From: Phelps Williams
Subject: Re: [Discuss-gnuradio] USRP network based spectrum analyzer
Date: Thu, 29 Sep 2011 21:09:48 -0700

Thanks Marcus!

I took your idea and ran with it but encountered a funny issue.  I'm slightly confused about the output of the logpwrfft (which is giving me the output of gr_fft_vcc).  I've been assuming that logpwrfft returns a vector of amplitudes in dB for each fft bin.  Lets say my fft size is 1024, I'm assuming vector index 0 is the lowest frequency and vector index 1023 is the maximum frequency.  In plotting these values it appears to be something different.

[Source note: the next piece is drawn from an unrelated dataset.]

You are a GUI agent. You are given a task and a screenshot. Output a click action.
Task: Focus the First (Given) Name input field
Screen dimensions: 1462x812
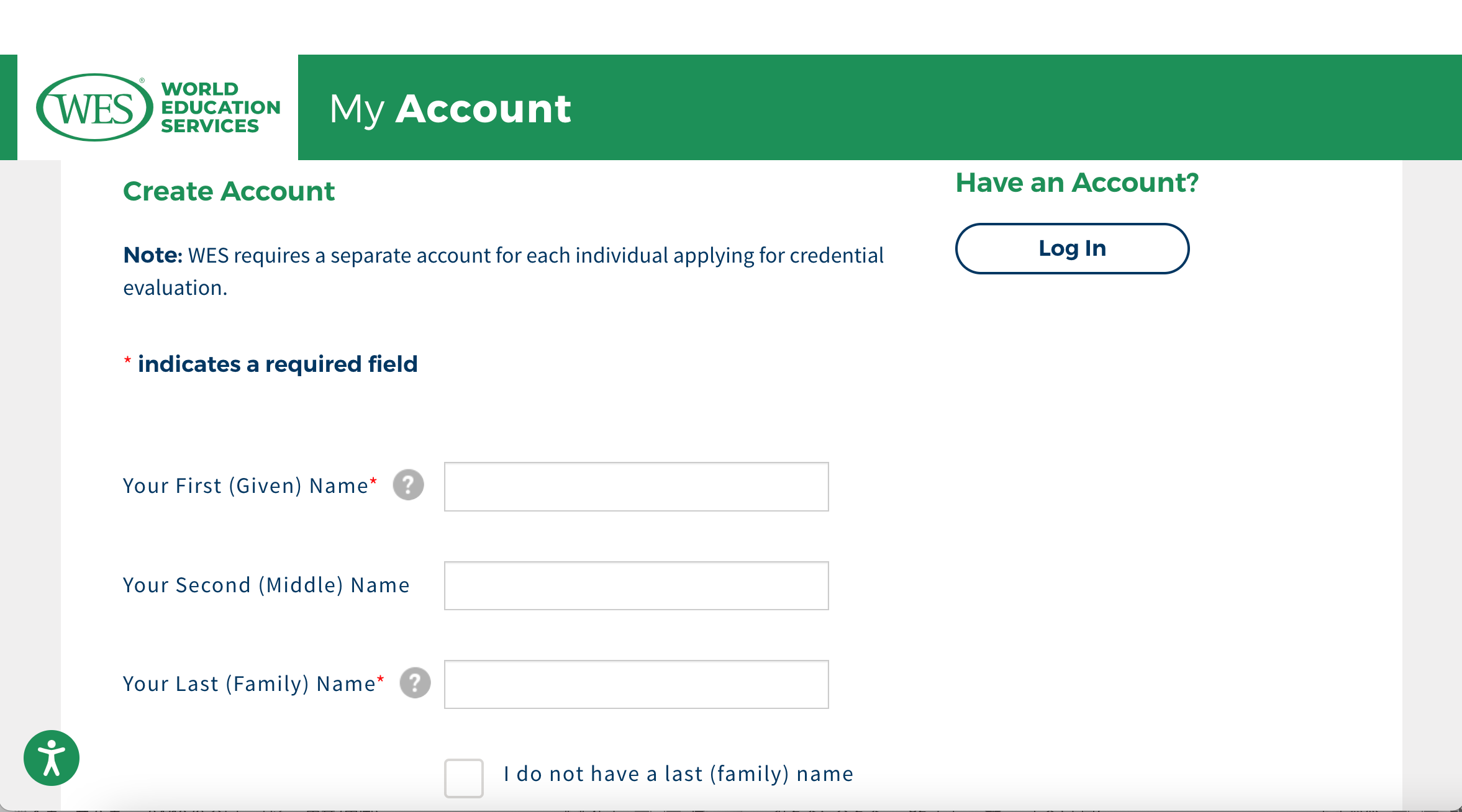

I can only guess vector index 0 is the center frequency, index 511 is the max frequency and index 512 is the min frequency.  Digging around gr_fft_vcc and I didn't see an obvious answer.  Any insight into what the fft is doing here?  Thanks!

-Phelps

On Wed, Sep 28, 2011 at 2:35 PM, Marcus D. Leech <address@hidden> wrote:
On 28/09/2011 4:50 PM, Phelps Williams wrote:
I have a usrp and computer in a remote location without much network bandwidth available to the system and I'm using it as a spectrum analyzer.  I'd like to run the fft on the remote system and then send the results to a connected client for display.  This would allow me to get greater fidelity than xwindows forwarding or the ascii dft example while also using less bandwidth.  I would imagine the client side would potentially reuse some of the existing wx or qt interfaces for display and control.

This seems like a pretty useful / simple use of this hardware.  Does anybody know of any implementations floating around that does this?  I'd prefer not to reinvent the wheel.

-Phelps

Because I'm such an insanely nice guy, I quickly implemented something like what you'd need.  Attached.

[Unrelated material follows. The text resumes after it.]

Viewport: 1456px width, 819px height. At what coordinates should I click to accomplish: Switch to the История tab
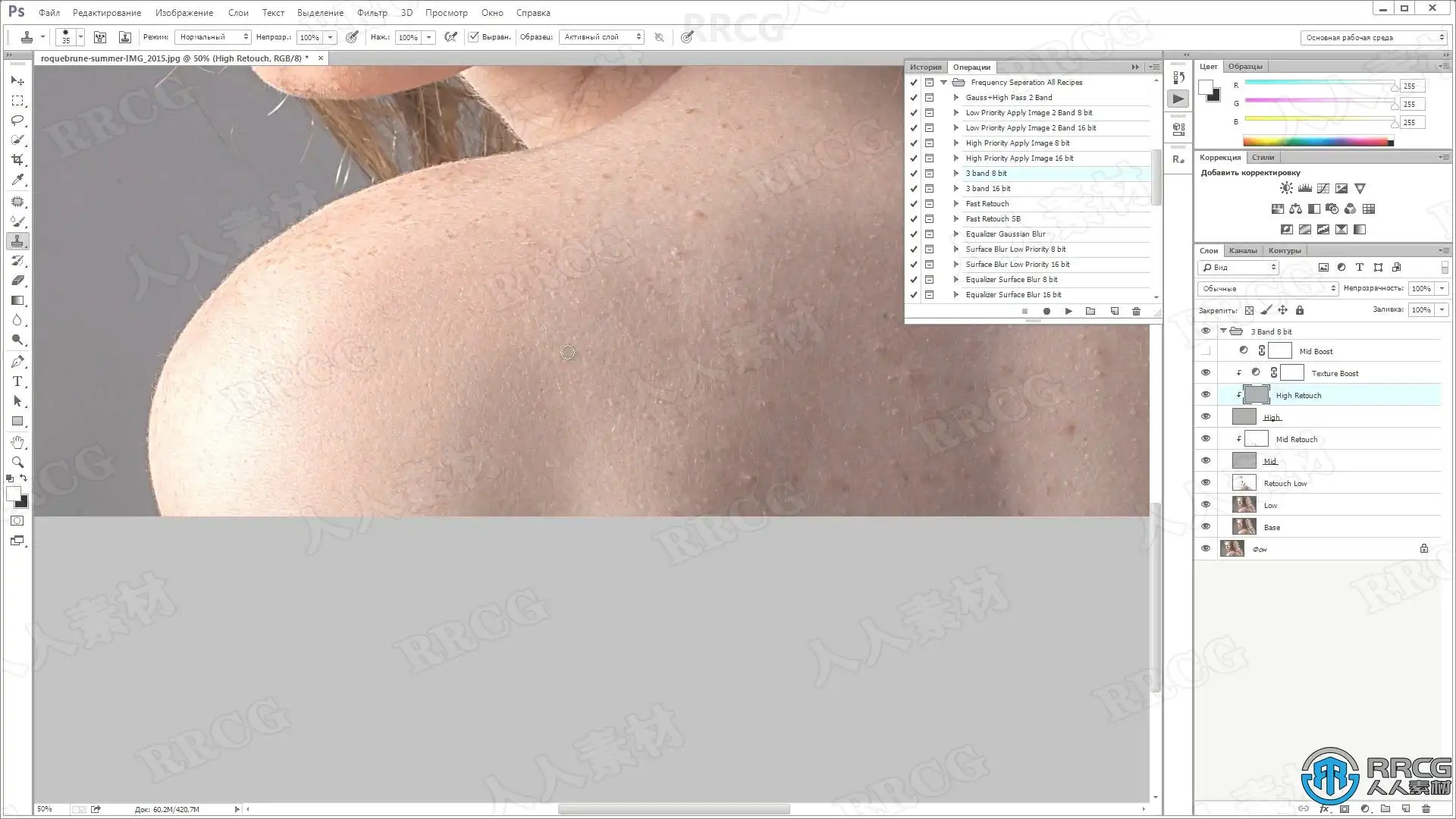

It uses a UHD source, computes a (default 2048-point) 10*log10-scaled FFT, then outputs the resulting float-vector to a file-sink at a 5Hz rate.

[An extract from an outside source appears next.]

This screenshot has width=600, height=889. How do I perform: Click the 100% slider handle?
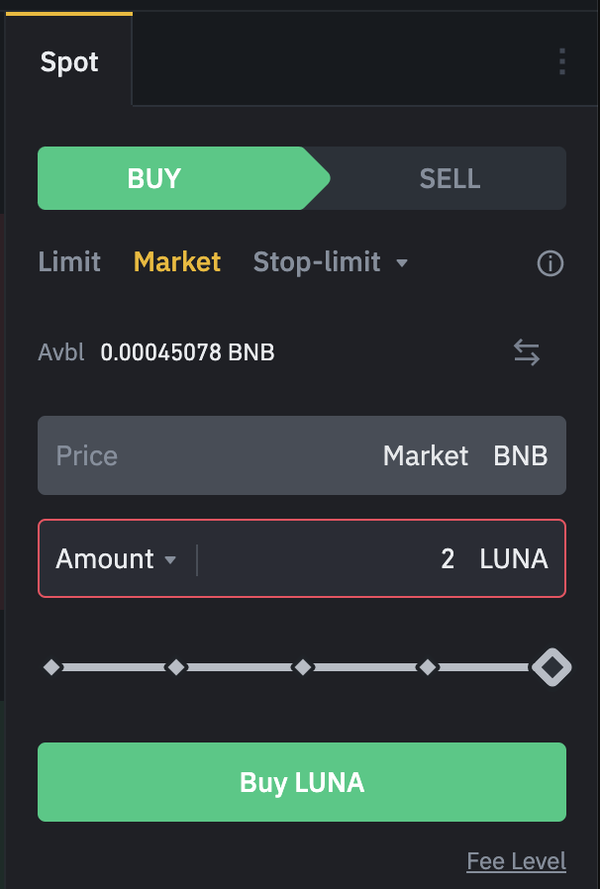point(551,667)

Everything is pretty-much parameterized on the command line, including:

    frequency         (100M)
    gain                   (20)
    srate                 (1.0e6)
    fifoname          ("fft_output_fifo")
    devicecfg         ("addr=192.168.10.2")
    xmlport            (6060)

I've included the ability to change parameters on-the-fly using the XMLRPC server, which would allow you to, for example, change
 run-time parameters from some external interface, such as a WEB gui or similar.

If this were my problem, I'd start this thing in a script which creates the fifo file, starts some program that reads the FIFO (left as an
 exercise for the proverbial reader) in the background, then calls the Gnu Radio program.